- **Passage provided**
263. Memorandum of Conversation1


  • Huang Hua, PRC Ambassador to the United Nations
  • Mrs. Shih Yen-hua, Interpreter
  • Mr. Kuo, Notetaker
  • Henry A. Kissinger, Assistant to the President for National Security Affairs
  • Winston Lord, NSC Staff

(While waiting for Dr. Kissinger, the Chinese party and Mr. Lord engaged in amiable small talk. Topics covered included the General Assembly session at the United Nations which the Ambassador called quieter and duller than the previous year; the social demands on the Ambassador; the families of Mrs. Shih and Mr. Kuo; and the various Chinese groups that were visiting or were about to visit the United States. This lasted for 20 minutes until Dr. Kissinger arrived and the meeting began.)

Dr. Kissinger: I am sorry to keep you waiting. They never take into account New York traffic. My apologies.

[Page 1107]

I wanted to see you because I am going away tomorrow and because we noticed some of the references in the Chinese press to the present state of affairs and also some of the adjectives that were used in relation to our action which did not meet our full agreement. So we wanted to take this opportunity to tell you once more what our policy is so that if there should be a strain in our relationship we will know exactly the reasons and this strain is not caused by misunderstanding.

First, we admit that we made a mistake in accepting too optimistic a time schedule. We did that in good faith and with every intent of maintaining it. If we had wanted to delay we could have found innumerable excuses for delay in going through the text. We wanted to make a rapid settlement so we took a chance. It’s one thing to say it was a mistake. It’s another thing to assume that there was “foul play” and “crooked dealings.”

Now we also believe that the North Vietnamese side contributed to the present impasse, but I don’t see much sense in going through that list again. (Ambassador Huang interrupted the translation, and there was clarification of the word “impasse.” Dr. Kissinger said, “difficulties”.)

I want to read you two statements I made on October 17 when I saw them last so that you can see that I warned them. When I left Minister Xuan Thuy I said: (reading almost verbatim from the excerpt from the transcript) “Well there are two problems. I will have to consult the President, and I will have to see what the possibilities are in Saigon. Our most important objective now is to settle this war, the quicker the better. We maintain every agreement we have made here. We should not tie ourselves to one particular time schedule. I am certain that if we cannot do it this week we will settle it in a matter of weeks.” (Ambassador Huang again helps with the translation.)

- **Provided data**
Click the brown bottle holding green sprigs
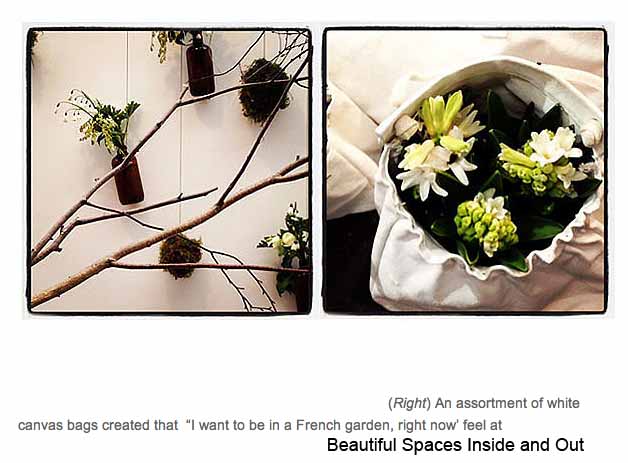The image size is (628, 463). (128, 177)
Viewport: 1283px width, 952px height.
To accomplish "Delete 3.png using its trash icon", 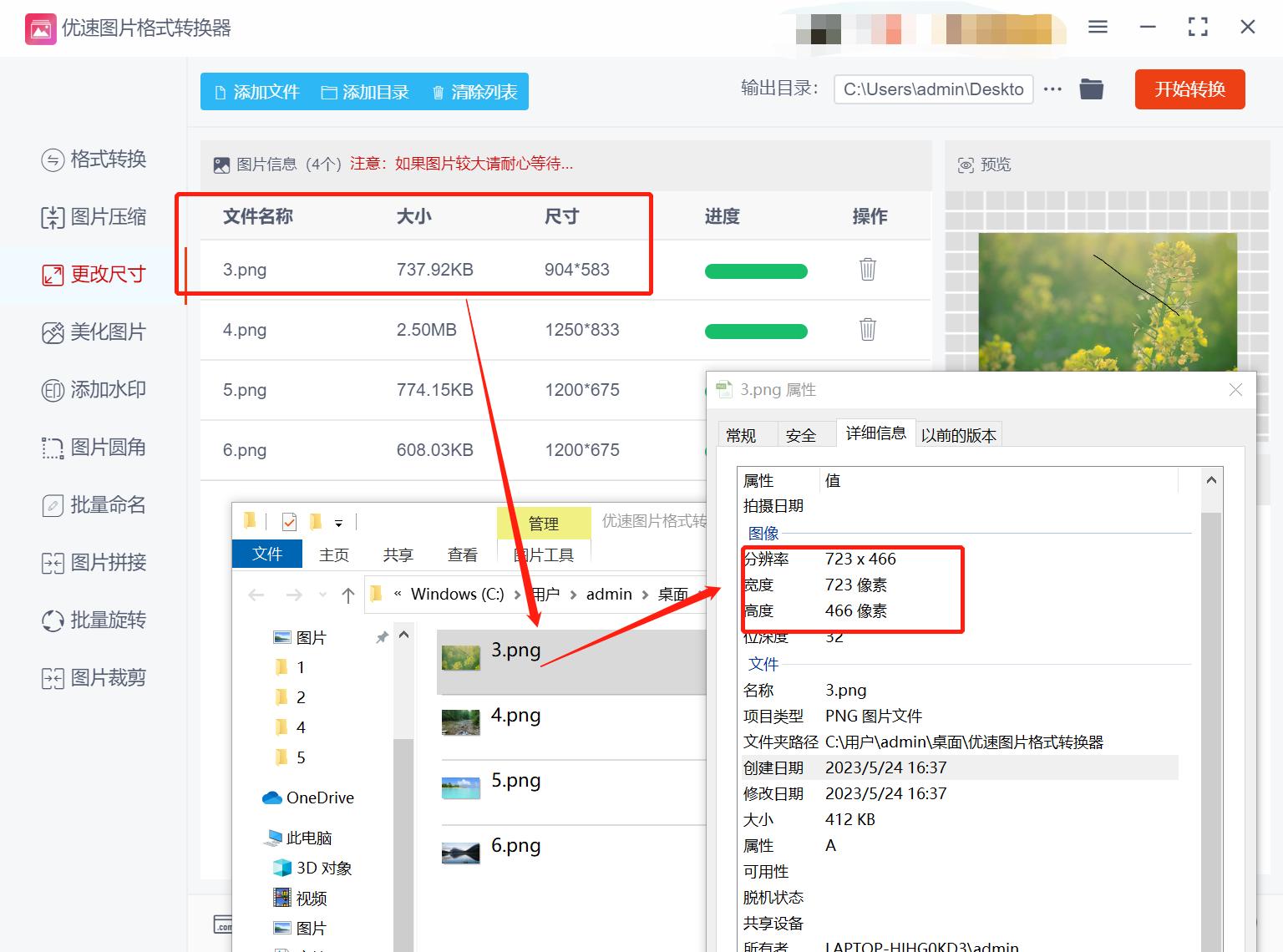I will coord(867,270).
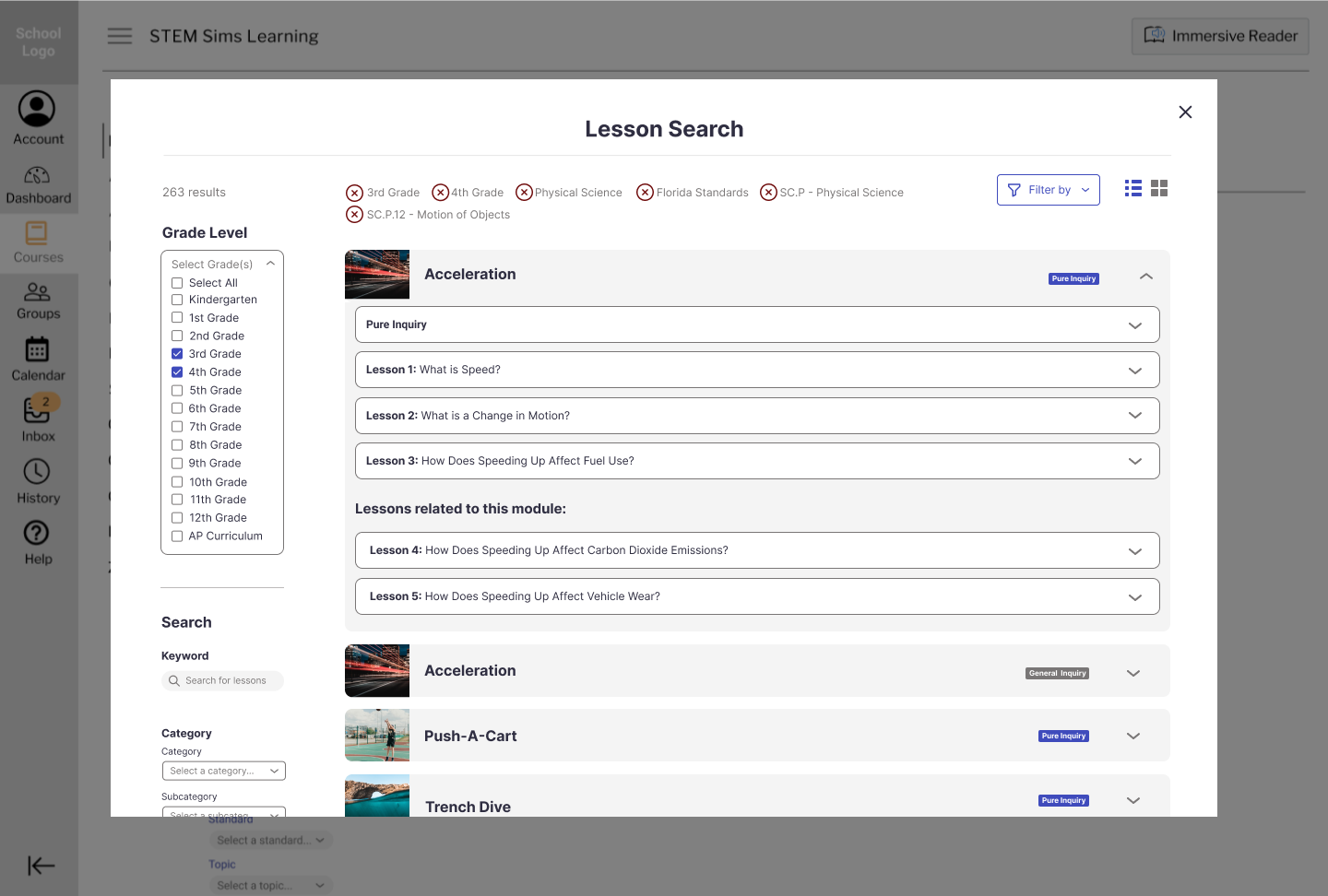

- **Exercise tasks**
- 1) In the memorandum of the Kissinger–Huang Hua conversation, how long did the small talk go on before Dr. Kissinger arrived?
- 2) Write the next part of the memorandum of the Kissinger–Huang Hua conversation, picking up after its final sentence.

- **The results**
- 1) About 20 minutes.

- 2)
And there was another statement I read to him. This was on October 17. (Again reading from the transcript excerpt.) “We had agreed to the schedule—which was perhaps unwise because of the impatience to make peace. We maintain our offer to finish the document in the most rapid time possible and to meet the Special Advisor in some neutral place to complete the document. We are not talking of the delay of a long time. We are talking about a brief delay. It is not unreasonable to want to discuss with our allies the making of the peace, to get an agreed document.”

But we are not engaged in trying a legal case. We are engaged in a very practical problem now. The North Vietnamese believe that we have done all of this as a trick to maneuver with Thieu to gain time until after the election. And they are afraid that if we come to another meeting we will overthrow the whole agreement. Our intention is exactly the opposite. It is one thing for us not to insist on the present [Page 1108] agreement, which our ally had never seen, in a period of three days. It is another to insist on an agreement which follows a procedure which we can morally justify. (Dr. Kissinger pours tea for the Ambassador.)

After November 7 we will have freedom of action, not against Hanoi because we have that now, but against Saigon. On the other hand, the changes we are seeking, it is not correct to say that we are making Saigon changes our own. We have accepted maybe 10 percent of their proposals and none of their most important ones.

There are four changes of substance that we want in the agreement. There may be eight other technical ones, but they are unimportant and won’t be crucial. The four substantive ones are as follows.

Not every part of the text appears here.